Живые интонации и живая разговорная лексика свойственны всем действующим лицам «Жития» протопопа Аввакума. Это произведение хорошо известно, и поэтому нет необходимости приводить примеры. Но вот на что следует обратить внимание. Речи действующих лиц сильно разнообразятся в зависимости от того, при каких обстоятельствах они произнесены. Сам Аввакум говорит по-разному в зависимости от того, молится ли он, проклинает ли никониан, «лает» ли своего мучителя Пашкова, взывает ли о помощи к Богу, разговаривает ли со своими последователями. Речи разнообразны, но при этом все же слабо индивидуализированы. Трудно отличить речи врагов Аввакума от речей самого Аввакума, и тем не менее в общей массе это различие есть. Речи Аввакума отличаются от речей его последователей и даже врагов большей «сниженностью», обилием бранных и просторечных выражений, но это пока сделано не для того, чтобы подчеркнуть неуимчивый характер Аввакума, а из авторской скромности: Аввакум унижает себя низкой речью, подчеркивает свою «грубость», необразованность, некнижность. Конечно, в этом есть уже доля речевой самохарактеристики.
Живая разговорная речь, казалось бы, должна была бы прежде всего отразиться в русской драматической литературе — уже в первых пьесах русского театра. Но этого не случилось. Мешала «высокая тематика» этих драм. Речи персонажей «Артаксерксова действа» не менее приподняты и искусственны, чем речи Хронографа. Только с появлением интермедий с их сниженной тематикой достижения демократической литературы в передаче разговорной речи стали достоянием театра.
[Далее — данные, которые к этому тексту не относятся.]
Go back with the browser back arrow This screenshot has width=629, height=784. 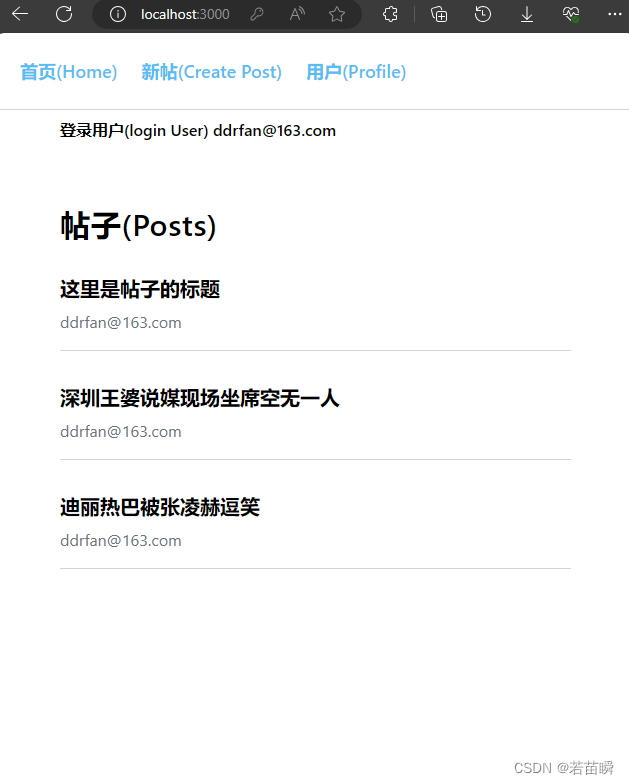click(20, 14)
Дальнейшая индивидуализация прямой речи, разделение ее по профессиональным и социальным признакам, индивидуально-характеристические черты речей отдельных лиц и пр. могли проявиться только с развитием чувства стиля и потребовали почти столетия для своего осуществления.
Эмансипация человеческой личности в литературе шла по многим линиям. Она была одновременно и эмансипацией сюжетного построения литературного произведения. Если раньше самостоятельность действия произведения была скована Божественным вмешательством, Божественной волей и действие совершалось в пределах извечной борьбы добра и зла, то теперь повествование начинает развиваться по преимуществу по законам жизни и сюжетного построения.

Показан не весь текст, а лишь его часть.